### Problem description:
Set down all of the entries word for word, omitting the images they contain.

### Input records:
----------------
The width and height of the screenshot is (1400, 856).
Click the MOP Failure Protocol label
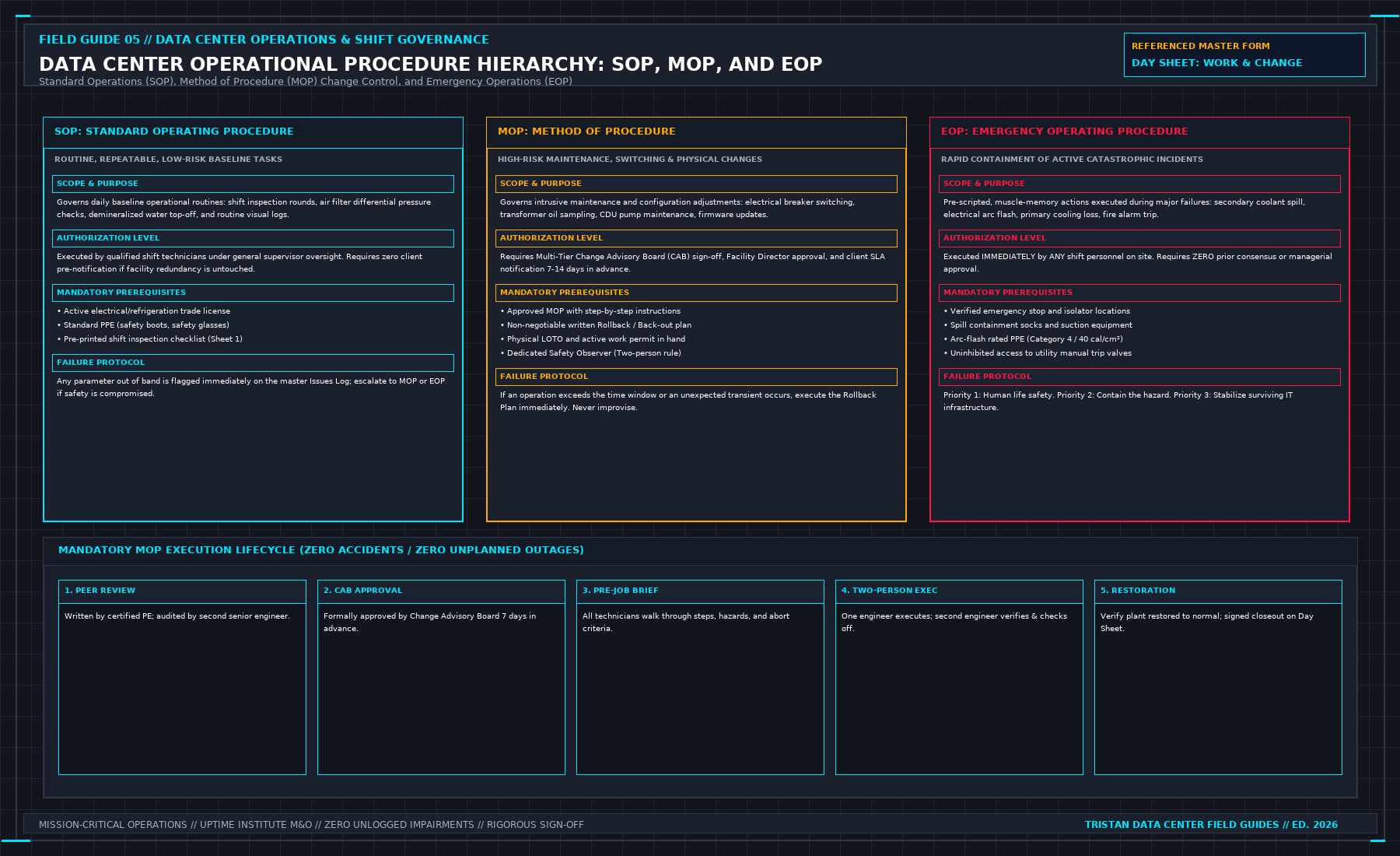click(696, 377)
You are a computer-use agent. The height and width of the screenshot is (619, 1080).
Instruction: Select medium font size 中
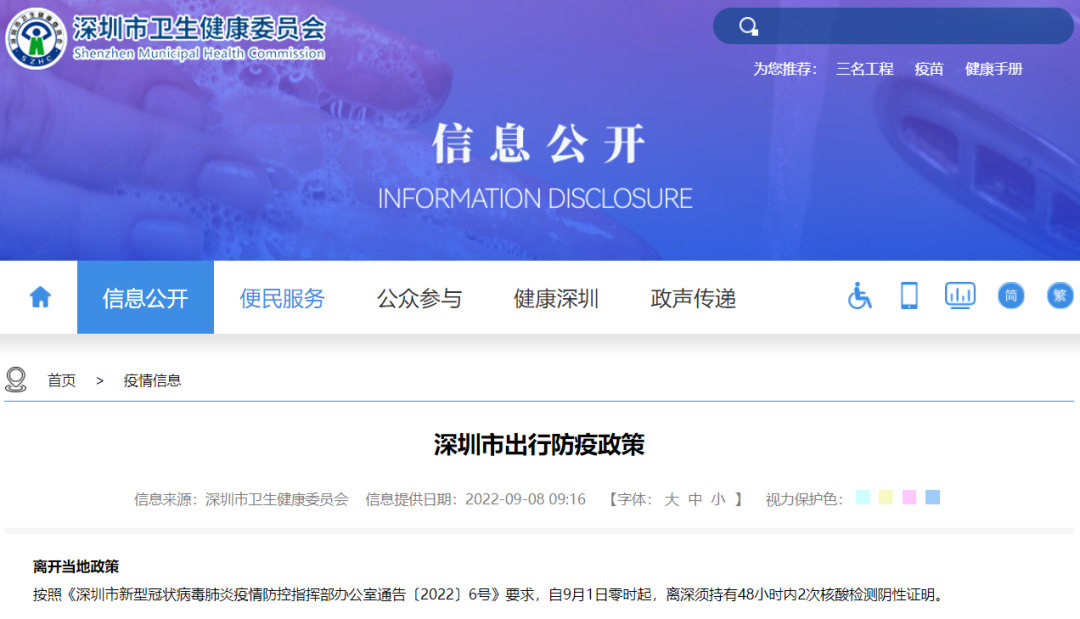click(x=695, y=499)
----------------
### Response below:
The width and height of the screenshot is (1400, 856).
Click the MOP Failure Protocol label
click(696, 377)
You are a computer-use agent. The height and width of the screenshot is (619, 1080).
Instruction: Select medium font size 中
click(x=695, y=499)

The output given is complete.